是,当然,纪江垂下头表明自己的归顺,“依依,舌头吐出来……”
一截艳红的舌尖颤巍巍地吐出来,在年依依期盼的眼神下纪江凑近她咬着那点舌头含吮,骨节分明的大手将两人火热的肉棒握到一起——
“哼嗯……”年依依被烫到一样肩头瑟缩一下,但唇舌黏的太紧她只能攀附上面前的人。
纪江就一手揽着她的腰一手慢慢撸动着并拢的两根,还要吸着她的舌头引得她脑子昏昏沉沉的。
唔——奇怪、但有点舒服,手上的茧刮着也好刺激……纪江的、阴茎好像也在和手一起抚慰……

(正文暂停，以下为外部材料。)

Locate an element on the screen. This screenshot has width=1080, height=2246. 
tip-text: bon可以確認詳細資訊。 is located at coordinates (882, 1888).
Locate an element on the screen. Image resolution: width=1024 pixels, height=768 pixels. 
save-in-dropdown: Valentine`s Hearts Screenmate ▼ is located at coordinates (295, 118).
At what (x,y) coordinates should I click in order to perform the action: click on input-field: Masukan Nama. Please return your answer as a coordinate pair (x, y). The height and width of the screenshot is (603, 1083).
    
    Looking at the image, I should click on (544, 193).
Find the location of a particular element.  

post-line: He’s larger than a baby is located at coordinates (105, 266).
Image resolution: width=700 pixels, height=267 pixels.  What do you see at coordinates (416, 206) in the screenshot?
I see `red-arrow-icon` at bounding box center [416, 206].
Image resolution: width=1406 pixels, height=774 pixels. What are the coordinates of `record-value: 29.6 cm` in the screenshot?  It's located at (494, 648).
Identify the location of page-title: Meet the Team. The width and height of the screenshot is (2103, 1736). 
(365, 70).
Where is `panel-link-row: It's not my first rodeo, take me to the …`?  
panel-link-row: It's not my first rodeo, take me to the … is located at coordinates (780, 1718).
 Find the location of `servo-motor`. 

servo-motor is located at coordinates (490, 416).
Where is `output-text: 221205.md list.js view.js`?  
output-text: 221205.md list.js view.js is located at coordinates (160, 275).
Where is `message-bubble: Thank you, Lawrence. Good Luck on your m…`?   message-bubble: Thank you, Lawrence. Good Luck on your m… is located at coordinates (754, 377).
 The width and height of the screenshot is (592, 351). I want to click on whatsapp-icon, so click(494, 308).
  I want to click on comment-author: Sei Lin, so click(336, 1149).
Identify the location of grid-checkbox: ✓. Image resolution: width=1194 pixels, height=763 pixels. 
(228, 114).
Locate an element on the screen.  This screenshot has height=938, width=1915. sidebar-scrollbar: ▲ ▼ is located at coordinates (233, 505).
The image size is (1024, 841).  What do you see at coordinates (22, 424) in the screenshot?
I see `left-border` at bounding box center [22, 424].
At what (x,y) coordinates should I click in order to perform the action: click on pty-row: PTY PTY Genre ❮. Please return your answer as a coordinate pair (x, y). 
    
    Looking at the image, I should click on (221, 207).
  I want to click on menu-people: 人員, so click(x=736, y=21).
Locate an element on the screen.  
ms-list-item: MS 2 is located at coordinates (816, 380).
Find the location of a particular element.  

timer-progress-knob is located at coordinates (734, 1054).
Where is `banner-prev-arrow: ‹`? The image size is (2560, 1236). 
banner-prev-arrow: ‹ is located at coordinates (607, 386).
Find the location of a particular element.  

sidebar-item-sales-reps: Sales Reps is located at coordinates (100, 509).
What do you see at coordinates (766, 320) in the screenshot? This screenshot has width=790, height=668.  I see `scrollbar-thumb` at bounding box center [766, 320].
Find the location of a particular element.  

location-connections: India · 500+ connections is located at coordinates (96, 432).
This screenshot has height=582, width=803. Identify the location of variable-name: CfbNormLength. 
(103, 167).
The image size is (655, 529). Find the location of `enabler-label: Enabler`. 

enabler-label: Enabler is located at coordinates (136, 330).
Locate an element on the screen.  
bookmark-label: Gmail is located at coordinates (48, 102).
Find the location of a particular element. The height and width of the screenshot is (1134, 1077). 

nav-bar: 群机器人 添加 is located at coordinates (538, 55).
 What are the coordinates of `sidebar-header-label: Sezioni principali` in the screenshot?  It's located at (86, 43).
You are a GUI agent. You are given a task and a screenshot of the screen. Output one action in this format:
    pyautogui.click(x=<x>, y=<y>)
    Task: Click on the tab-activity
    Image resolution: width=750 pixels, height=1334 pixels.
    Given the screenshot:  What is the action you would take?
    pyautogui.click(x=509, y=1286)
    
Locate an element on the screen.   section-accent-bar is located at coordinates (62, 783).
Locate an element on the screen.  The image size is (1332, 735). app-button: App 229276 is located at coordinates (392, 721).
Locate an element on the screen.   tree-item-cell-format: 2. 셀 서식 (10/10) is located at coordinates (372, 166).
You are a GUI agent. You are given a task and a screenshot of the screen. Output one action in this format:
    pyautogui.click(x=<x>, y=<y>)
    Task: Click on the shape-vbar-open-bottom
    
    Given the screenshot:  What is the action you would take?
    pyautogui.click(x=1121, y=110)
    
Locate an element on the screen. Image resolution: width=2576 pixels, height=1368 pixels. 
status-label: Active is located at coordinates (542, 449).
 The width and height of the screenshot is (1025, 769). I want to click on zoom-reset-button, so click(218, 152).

年依依攀着他的肩膀忍不住顶了两下,滚圆的龟头戳到纪江肉棒旁边的精囊,表皮柔软弹性,戳起来还挺舒服,不知不觉纪江的手就停下了滑动专注地握着两根肉棒,像是方便年依依顶戳他的下体。
“哈……哼、嗯嗯……”
她扭着腰去追逐快感,游鱼一般撤回自己的艳舌,晃动的波光水眸落在下面,纪江尝试追回她的舌头又生生遏住了,长长地舒出一口气盯着年依依的脸看,怎么也看不够。
依依的手还是没抵住好奇摸了摸纪江的那根东西,筋脉喷张表皮沉淀着颜色,比依依的白胖粉肉肠深了一个色号,形状也没那么讨喜,依依茫然,怎么会差这么多呢?
纪江被年依依的动作吸引,慵懒的低下眸子看去,这样看他的东西比依依的阴茎难看不少,他撇撇嘴嫌弃自己的东西。
倒也不是它用的多了,纪少爷有多余的精力都消耗在运动上了,纯粹是这东西它不争气,天生就一副丑陋狰狞的样子,没有对比就没有伤害,依依怎么就哪儿都好看。
纪江神思不属地想着,抓着两人阴茎的手合拢,一松一挤地施着力,时不时还并一起搓揉,花样百出真是受不了。
“——哈、”直到依依泄出口的呻吟才又拉回他的神智,她抬抬眼尾,自有一股诱惑,“继续啊……”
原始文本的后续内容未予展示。